Twice this week, I have come across embarassingly bad data
The author exposes two startling examples of egregiously bad public data from UK institutions, highlighting how basic validation errors undermine trust and lead to poor decisions. Hacker News users debate whether publishing flawed data is better than none, weighing the costs of data cleaning against the erosion of credibility. This discussion underscores the perpetual challenge of data quality and the surprising prevalence of fundamental errors in official datasets.
The Lowdown
This article shines a spotlight on the alarming state of data quality within official UK sources, presenting two recent cases where glaring errors went uncorrected and were publicly disseminated. The author, Andy Brice, argues that such 'garbage data' is not only embarrassing but detrimental to trust and informed decision-making.
- UK Fuel Finder Data: Brice analyzes a CSV file intended to provide UK fuel station locations and prices. He quickly identifies significant outliers, including stations located in the Indian and South Atlantic oceans, and a 1538:1 ratio between cheapest and most expensive fuel, indicating basic data entry and validation failures.
- RAC Electric Car Report: Another example involves a graph from the RAC's electric car report, which inexplicably shows a massive drop in UK EV numbers from 1.4 million to 0.0017 million. This error is attributed to a likely decimal point mistake, yet it was published without evident scrutiny.

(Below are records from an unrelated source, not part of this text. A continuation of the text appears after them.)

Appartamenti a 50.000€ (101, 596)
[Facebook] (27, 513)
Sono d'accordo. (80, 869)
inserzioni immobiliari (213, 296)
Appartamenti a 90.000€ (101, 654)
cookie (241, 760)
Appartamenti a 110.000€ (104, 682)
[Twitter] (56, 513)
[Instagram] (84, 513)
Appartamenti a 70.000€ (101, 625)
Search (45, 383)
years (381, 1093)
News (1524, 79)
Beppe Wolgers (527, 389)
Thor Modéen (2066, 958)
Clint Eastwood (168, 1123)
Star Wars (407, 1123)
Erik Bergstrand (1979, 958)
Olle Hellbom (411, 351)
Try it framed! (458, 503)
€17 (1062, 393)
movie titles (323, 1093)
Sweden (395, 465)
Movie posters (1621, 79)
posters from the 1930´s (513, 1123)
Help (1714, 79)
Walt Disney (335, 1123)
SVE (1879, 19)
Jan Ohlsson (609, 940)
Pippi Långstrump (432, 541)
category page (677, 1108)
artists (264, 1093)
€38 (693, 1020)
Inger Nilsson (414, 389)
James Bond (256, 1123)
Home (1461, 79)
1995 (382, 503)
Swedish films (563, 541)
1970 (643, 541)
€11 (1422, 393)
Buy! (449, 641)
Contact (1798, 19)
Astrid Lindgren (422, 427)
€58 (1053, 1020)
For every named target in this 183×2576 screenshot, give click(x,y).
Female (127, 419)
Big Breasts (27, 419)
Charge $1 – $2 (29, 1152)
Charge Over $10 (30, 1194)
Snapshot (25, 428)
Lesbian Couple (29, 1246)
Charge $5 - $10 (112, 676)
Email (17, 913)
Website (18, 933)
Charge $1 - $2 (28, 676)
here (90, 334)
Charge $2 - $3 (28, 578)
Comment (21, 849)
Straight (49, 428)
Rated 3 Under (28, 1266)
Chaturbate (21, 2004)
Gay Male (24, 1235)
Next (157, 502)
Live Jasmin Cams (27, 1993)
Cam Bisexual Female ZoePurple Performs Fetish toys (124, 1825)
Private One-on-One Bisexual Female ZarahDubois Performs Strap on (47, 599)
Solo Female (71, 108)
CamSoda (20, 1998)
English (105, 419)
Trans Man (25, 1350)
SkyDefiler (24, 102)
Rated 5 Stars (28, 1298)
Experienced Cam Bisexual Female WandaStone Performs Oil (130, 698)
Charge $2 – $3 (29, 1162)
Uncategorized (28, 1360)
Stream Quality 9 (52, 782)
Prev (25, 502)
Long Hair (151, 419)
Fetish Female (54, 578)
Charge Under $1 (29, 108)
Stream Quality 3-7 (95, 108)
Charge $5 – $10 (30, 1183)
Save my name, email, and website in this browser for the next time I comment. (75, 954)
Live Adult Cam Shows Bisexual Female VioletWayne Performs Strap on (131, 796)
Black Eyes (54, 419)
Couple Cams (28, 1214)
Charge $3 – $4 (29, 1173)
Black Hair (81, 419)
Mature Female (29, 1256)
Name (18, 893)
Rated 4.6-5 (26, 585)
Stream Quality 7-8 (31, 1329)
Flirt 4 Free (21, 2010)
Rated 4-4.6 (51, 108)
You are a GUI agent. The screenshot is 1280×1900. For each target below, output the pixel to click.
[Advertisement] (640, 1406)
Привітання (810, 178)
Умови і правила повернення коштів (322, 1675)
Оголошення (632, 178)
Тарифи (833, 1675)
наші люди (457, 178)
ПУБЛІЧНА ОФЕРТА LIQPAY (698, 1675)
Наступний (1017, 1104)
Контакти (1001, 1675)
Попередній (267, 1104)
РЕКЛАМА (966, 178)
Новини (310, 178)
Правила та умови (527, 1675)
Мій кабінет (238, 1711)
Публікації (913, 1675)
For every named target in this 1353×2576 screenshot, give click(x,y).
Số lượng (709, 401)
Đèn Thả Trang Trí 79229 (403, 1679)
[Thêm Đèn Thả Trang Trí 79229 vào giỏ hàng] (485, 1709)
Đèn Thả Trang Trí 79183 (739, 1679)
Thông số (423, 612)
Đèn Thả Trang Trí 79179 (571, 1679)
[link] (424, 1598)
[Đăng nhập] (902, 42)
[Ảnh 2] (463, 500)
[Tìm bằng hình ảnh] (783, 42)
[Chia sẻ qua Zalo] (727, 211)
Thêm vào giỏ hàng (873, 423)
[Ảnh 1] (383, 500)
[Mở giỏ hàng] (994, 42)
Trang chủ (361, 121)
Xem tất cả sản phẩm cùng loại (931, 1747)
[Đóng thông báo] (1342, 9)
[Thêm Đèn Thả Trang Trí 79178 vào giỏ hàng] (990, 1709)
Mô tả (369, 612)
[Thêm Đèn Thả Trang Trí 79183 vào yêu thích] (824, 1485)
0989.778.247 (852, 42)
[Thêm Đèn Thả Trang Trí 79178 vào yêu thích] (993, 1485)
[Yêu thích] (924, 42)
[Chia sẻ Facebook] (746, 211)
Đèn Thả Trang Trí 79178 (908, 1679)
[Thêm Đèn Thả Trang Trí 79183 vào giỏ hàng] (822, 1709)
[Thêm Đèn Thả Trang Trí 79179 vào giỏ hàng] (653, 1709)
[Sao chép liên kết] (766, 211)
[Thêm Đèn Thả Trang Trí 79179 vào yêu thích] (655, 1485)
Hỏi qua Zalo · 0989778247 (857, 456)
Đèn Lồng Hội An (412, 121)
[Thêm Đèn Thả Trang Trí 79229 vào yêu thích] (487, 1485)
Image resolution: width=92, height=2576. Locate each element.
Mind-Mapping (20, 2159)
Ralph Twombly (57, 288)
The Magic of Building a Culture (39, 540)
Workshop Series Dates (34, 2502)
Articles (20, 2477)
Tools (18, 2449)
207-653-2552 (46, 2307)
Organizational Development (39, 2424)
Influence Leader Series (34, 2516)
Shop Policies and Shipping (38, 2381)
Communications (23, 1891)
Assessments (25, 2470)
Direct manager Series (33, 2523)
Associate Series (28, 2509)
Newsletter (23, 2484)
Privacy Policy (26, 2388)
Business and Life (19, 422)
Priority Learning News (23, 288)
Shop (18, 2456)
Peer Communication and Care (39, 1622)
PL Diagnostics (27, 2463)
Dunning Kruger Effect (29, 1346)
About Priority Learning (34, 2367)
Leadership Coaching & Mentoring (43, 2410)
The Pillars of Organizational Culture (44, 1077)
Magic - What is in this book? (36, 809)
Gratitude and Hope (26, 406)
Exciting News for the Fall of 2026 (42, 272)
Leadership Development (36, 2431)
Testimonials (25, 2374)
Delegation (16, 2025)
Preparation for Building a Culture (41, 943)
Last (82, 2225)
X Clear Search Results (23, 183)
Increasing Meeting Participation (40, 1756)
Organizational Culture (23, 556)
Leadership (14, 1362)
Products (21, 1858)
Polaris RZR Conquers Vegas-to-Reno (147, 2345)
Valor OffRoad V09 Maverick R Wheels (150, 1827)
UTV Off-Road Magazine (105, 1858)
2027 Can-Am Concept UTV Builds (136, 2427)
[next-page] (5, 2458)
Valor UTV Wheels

- Consequences and LLMs: The author warns that this sloppiness erodes institutional trust and could lead to a "slop-apocalypse" if unchecked data is used to train AI models, perpetuating and obscuring errors.
In conclusion, Brice passionately advocates for a return to fundamental data validation, emphasizing that authors should proofread, programmers test, and data professionals take pride in the quality of their work. He even humorously notes that his own article initially contained a typo, which was swiftly corrected following a reader's observation.
The Gossip
Data Dilemma: Dirty or Denied?
A significant portion of the discussion revolves around the tension between publishing flawed data and withholding it. Many argue that public institutions should release data even if it's messy, citing that withholding it denies access for those who *can* clean it or find value in its raw form. They highlight the expense of cleaning data and the potential for a 'no data' outcome if perfect cleanliness is required. Conversely, others agree with the author that publishing obviously incorrect data erodes trust and is irresponsible, advocating for at least basic 'smell tests' or disclaimers.
Clean Data's Costly Conundrum
Several users underscore the significant effort and expense involved in thoroughly cleaning data. They point out that meticulous processes, such as Source Data Verification (SDV) in clinical trials, are labor-intensive and costly. This leads to the argument that demanding perfectly clean data from every source might be an unrealistic expectation for under-resourced public bodies, making the 'publish raw' argument more palatable to some.
Trustworthiness and Tainted Truths
There's a strong sentiment that bad data, even with disclaimers, severely damages trust in institutions and the data itself. Commenters emphasize that poor data can lead to incorrect decisions, undermine the credibility of projects and products, and create a perception that the underlying technology is flawed. The 'obviously wrong' nature of some errors makes the lack of basic checks particularly galling, pushing for at least minimal validation.